▶ _EXERCISE PROMPT_:
Take the data below and repeat it exactly.
··· DATA EXCERPTS ···
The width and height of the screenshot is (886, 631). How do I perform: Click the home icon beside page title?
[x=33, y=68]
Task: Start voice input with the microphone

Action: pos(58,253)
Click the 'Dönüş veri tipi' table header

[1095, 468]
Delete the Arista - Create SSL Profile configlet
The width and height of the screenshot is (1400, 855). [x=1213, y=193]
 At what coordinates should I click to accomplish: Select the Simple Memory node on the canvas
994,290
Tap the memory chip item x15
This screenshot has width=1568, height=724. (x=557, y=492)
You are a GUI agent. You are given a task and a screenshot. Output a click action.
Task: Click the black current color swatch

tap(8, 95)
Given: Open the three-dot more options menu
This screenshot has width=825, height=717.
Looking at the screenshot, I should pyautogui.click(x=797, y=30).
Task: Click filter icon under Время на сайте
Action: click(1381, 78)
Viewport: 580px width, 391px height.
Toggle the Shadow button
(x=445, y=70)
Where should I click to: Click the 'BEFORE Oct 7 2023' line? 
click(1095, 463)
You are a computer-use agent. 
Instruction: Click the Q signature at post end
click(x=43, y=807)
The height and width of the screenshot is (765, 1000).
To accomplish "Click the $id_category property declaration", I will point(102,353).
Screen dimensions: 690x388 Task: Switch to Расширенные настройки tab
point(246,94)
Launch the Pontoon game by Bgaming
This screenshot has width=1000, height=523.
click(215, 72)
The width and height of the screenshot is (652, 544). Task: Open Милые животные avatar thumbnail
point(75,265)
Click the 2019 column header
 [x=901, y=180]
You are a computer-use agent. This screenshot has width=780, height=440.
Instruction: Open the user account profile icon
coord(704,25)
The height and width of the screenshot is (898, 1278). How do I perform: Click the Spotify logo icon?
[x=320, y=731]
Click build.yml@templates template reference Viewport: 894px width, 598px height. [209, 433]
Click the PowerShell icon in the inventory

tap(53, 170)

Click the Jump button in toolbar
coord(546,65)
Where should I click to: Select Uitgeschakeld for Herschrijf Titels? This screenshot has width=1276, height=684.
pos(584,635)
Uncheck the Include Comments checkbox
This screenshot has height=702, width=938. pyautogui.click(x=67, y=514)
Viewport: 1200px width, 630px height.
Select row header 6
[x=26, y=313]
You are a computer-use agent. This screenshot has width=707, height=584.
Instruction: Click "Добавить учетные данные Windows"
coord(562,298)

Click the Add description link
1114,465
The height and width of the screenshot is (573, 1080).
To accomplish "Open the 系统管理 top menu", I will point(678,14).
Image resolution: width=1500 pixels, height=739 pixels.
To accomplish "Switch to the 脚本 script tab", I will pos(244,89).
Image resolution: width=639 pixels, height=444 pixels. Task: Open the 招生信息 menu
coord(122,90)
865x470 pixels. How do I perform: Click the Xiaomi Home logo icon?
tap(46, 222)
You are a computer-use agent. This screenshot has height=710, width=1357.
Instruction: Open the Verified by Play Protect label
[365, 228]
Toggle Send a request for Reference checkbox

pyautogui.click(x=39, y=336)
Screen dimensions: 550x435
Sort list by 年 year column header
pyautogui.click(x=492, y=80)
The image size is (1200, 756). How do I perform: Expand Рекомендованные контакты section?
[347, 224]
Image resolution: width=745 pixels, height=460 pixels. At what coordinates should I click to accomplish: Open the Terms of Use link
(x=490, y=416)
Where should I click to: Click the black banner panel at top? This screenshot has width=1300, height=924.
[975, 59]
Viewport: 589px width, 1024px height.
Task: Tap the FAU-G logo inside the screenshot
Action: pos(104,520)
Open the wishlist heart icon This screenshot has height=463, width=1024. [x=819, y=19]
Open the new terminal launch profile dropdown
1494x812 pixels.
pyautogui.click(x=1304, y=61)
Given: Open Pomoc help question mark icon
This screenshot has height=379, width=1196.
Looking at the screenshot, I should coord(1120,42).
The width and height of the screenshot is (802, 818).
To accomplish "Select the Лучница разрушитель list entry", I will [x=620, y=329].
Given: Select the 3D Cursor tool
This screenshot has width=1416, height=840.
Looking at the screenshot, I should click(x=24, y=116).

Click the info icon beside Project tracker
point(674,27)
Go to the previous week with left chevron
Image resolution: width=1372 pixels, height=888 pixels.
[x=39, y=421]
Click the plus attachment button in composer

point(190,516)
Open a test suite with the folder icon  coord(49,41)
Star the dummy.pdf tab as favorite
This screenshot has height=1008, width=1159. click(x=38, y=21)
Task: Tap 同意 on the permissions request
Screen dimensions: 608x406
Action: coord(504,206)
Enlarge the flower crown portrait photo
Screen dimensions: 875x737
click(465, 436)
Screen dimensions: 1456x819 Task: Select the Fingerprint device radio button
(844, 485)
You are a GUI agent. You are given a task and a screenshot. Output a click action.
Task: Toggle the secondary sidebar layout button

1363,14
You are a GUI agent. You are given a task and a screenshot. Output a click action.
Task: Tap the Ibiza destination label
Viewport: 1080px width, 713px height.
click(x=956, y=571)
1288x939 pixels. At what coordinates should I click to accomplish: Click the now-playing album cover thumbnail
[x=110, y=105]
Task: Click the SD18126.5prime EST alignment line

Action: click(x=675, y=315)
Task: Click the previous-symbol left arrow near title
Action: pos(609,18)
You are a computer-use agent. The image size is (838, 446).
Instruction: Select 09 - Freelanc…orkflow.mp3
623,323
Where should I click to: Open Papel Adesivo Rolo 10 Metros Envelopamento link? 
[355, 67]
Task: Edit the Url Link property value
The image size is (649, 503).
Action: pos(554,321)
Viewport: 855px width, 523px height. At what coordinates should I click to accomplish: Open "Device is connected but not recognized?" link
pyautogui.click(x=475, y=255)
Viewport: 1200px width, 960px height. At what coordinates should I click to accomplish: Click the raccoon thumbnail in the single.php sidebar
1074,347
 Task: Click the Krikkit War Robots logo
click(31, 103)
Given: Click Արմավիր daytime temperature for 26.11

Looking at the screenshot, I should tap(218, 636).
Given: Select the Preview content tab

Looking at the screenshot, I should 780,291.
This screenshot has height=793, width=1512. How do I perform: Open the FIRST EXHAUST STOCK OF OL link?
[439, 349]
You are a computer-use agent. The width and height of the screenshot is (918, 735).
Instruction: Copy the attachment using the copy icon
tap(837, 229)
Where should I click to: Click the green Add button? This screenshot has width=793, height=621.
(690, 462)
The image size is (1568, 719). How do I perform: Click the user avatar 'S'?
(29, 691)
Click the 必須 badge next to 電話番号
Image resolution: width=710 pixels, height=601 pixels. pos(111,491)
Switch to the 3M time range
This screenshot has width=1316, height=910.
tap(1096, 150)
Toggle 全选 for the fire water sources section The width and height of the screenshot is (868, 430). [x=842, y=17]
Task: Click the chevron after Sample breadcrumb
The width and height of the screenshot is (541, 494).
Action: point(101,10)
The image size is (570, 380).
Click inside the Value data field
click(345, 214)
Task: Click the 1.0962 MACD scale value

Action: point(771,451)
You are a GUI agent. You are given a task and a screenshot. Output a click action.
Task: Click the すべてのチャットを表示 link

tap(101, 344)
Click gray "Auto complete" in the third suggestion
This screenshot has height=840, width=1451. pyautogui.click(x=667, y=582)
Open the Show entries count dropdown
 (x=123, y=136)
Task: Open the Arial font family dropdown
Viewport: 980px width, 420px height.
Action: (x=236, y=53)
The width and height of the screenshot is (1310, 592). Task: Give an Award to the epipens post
···
▶ _WRITTEN SOLUTION_:
The width and height of the screenshot is (886, 631). How do I perform: Click the home icon beside page title?
[x=33, y=68]
Task: Start voice input with the microphone

Action: pos(58,253)
Click the 'Dönüş veri tipi' table header

[1095, 468]
Delete the Arista - Create SSL Profile configlet
The width and height of the screenshot is (1400, 855). [x=1213, y=193]
 At what coordinates should I click to accomplish: Select the Simple Memory node on the canvas
994,290
Tap the memory chip item x15
This screenshot has width=1568, height=724. (x=557, y=492)
You are a GUI agent. You are given a task and a screenshot. Output a click action.
Task: Click the black current color swatch

tap(8, 95)
Given: Open the three-dot more options menu
This screenshot has width=825, height=717.
Looking at the screenshot, I should pyautogui.click(x=797, y=30).
Task: Click filter icon under Время на сайте
Action: click(1381, 78)
Viewport: 580px width, 391px height.
Toggle the Shadow button
(x=445, y=70)
Where should I click to: Click the 'BEFORE Oct 7 2023' line? 
click(1095, 463)
You are a computer-use agent. 
Instruction: Click the Q signature at post end
click(x=43, y=807)
The height and width of the screenshot is (765, 1000).
To accomplish "Click the $id_category property declaration", I will point(102,353).
Screen dimensions: 690x388 Task: Switch to Расширенные настройки tab
point(246,94)
Launch the Pontoon game by Bgaming
This screenshot has width=1000, height=523.
click(215, 72)
The width and height of the screenshot is (652, 544). Task: Open Милые животные avatar thumbnail
point(75,265)
Click the 2019 column header
 [x=901, y=180]
You are a computer-use agent. This screenshot has width=780, height=440.
Instruction: Open the user account profile icon
coord(704,25)
The height and width of the screenshot is (898, 1278). How do I perform: Click the Spotify logo icon?
[x=320, y=731]
Click build.yml@templates template reference Viewport: 894px width, 598px height. [209, 433]
Click the PowerShell icon in the inventory

tap(53, 170)

Click the Jump button in toolbar
coord(546,65)
Where should I click to: Select Uitgeschakeld for Herschrijf Titels? This screenshot has width=1276, height=684.
pos(584,635)
Uncheck the Include Comments checkbox
This screenshot has height=702, width=938. pyautogui.click(x=67, y=514)
Viewport: 1200px width, 630px height.
Select row header 6
[x=26, y=313]
You are a computer-use agent. This screenshot has width=707, height=584.
Instruction: Click "Добавить учетные данные Windows"
coord(562,298)

Click the Add description link
1114,465
The height and width of the screenshot is (573, 1080).
To accomplish "Open the 系统管理 top menu", I will point(678,14).
Image resolution: width=1500 pixels, height=739 pixels.
To accomplish "Switch to the 脚本 script tab", I will pos(244,89).
Image resolution: width=639 pixels, height=444 pixels. Task: Open the 招生信息 menu
coord(122,90)
865x470 pixels. How do I perform: Click the Xiaomi Home logo icon?
tap(46, 222)
You are a computer-use agent. This screenshot has height=710, width=1357.
Instruction: Open the Verified by Play Protect label
[365, 228]
Toggle Send a request for Reference checkbox

pyautogui.click(x=39, y=336)
Screen dimensions: 550x435
Sort list by 年 year column header
pyautogui.click(x=492, y=80)
The image size is (1200, 756). How do I perform: Expand Рекомендованные контакты section?
[347, 224]
Image resolution: width=745 pixels, height=460 pixels. At what coordinates should I click to accomplish: Open the Terms of Use link
(x=490, y=416)
Where should I click to: Click the black banner panel at top? This screenshot has width=1300, height=924.
[975, 59]
Viewport: 589px width, 1024px height.
Task: Tap the FAU-G logo inside the screenshot
Action: pos(104,520)
Open the wishlist heart icon This screenshot has height=463, width=1024. [x=819, y=19]
Open the new terminal launch profile dropdown
1494x812 pixels.
pyautogui.click(x=1304, y=61)
Given: Open Pomoc help question mark icon
This screenshot has height=379, width=1196.
Looking at the screenshot, I should coord(1120,42).
The width and height of the screenshot is (802, 818).
To accomplish "Select the Лучница разрушитель list entry", I will [x=620, y=329].
Given: Select the 3D Cursor tool
This screenshot has width=1416, height=840.
Looking at the screenshot, I should click(x=24, y=116).

Click the info icon beside Project tracker
point(674,27)
Go to the previous week with left chevron
Image resolution: width=1372 pixels, height=888 pixels.
[x=39, y=421]
Click the plus attachment button in composer

point(190,516)
Open a test suite with the folder icon  coord(49,41)
Star the dummy.pdf tab as favorite
This screenshot has height=1008, width=1159. click(x=38, y=21)
Task: Tap 同意 on the permissions request
Screen dimensions: 608x406
Action: coord(504,206)
Enlarge the flower crown portrait photo
Screen dimensions: 875x737
click(465, 436)
Screen dimensions: 1456x819 Task: Select the Fingerprint device radio button
(844, 485)
You are a GUI agent. You are given a task and a screenshot. Output a click action.
Task: Toggle the secondary sidebar layout button

1363,14
You are a GUI agent. You are given a task and a screenshot. Output a click action.
Task: Tap the Ibiza destination label
Viewport: 1080px width, 713px height.
click(x=956, y=571)
1288x939 pixels. At what coordinates should I click to accomplish: Click the now-playing album cover thumbnail
[x=110, y=105]
Task: Click the SD18126.5prime EST alignment line

Action: click(x=675, y=315)
Task: Click the previous-symbol left arrow near title
Action: pos(609,18)
You are a computer-use agent. The image size is (838, 446).
Instruction: Select 09 - Freelanc…orkflow.mp3
623,323
Where should I click to: Open Papel Adesivo Rolo 10 Metros Envelopamento link? 
[355, 67]
Task: Edit the Url Link property value
The image size is (649, 503).
Action: pos(554,321)
Viewport: 855px width, 523px height. At what coordinates should I click to accomplish: Open "Device is connected but not recognized?" link
pyautogui.click(x=475, y=255)
Viewport: 1200px width, 960px height. At what coordinates should I click to accomplish: Click the raccoon thumbnail in the single.php sidebar
1074,347
 Task: Click the Krikkit War Robots logo
click(31, 103)
Given: Click Արմավիր daytime temperature for 26.11

Looking at the screenshot, I should tap(218, 636).
Given: Select the Preview content tab

Looking at the screenshot, I should 780,291.
This screenshot has height=793, width=1512. How do I perform: Open the FIRST EXHAUST STOCK OF OL link?
[439, 349]
You are a computer-use agent. The width and height of the screenshot is (918, 735).
Instruction: Copy the attachment using the copy icon
tap(837, 229)
Where should I click to: Click the green Add button? This screenshot has width=793, height=621.
(690, 462)
The image size is (1568, 719). How do I perform: Click the user avatar 'S'?
(29, 691)
Click the 必須 badge next to 電話番号
Image resolution: width=710 pixels, height=601 pixels. pos(111,491)
Switch to the 3M time range
This screenshot has width=1316, height=910.
tap(1096, 150)
Toggle 全选 for the fire water sources section The width and height of the screenshot is (868, 430). [x=842, y=17]
Task: Click the chevron after Sample breadcrumb
The width and height of the screenshot is (541, 494).
Action: point(101,10)
The image size is (570, 380).
Click inside the Value data field
click(345, 214)
Task: Click the 1.0962 MACD scale value

Action: point(771,451)
You are a GUI agent. You are given a task and a screenshot. Output a click action.
Task: Click the すべてのチャットを表示 link

tap(101, 344)
Click gray "Auto complete" in the third suggestion
This screenshot has height=840, width=1451. pyautogui.click(x=667, y=582)
Open the Show entries count dropdown
 (x=123, y=136)
Task: Open the Arial font family dropdown
Viewport: 980px width, 420px height.
Action: (x=236, y=53)
The width and height of the screenshot is (1310, 592). Task: Give an Award to the epipens post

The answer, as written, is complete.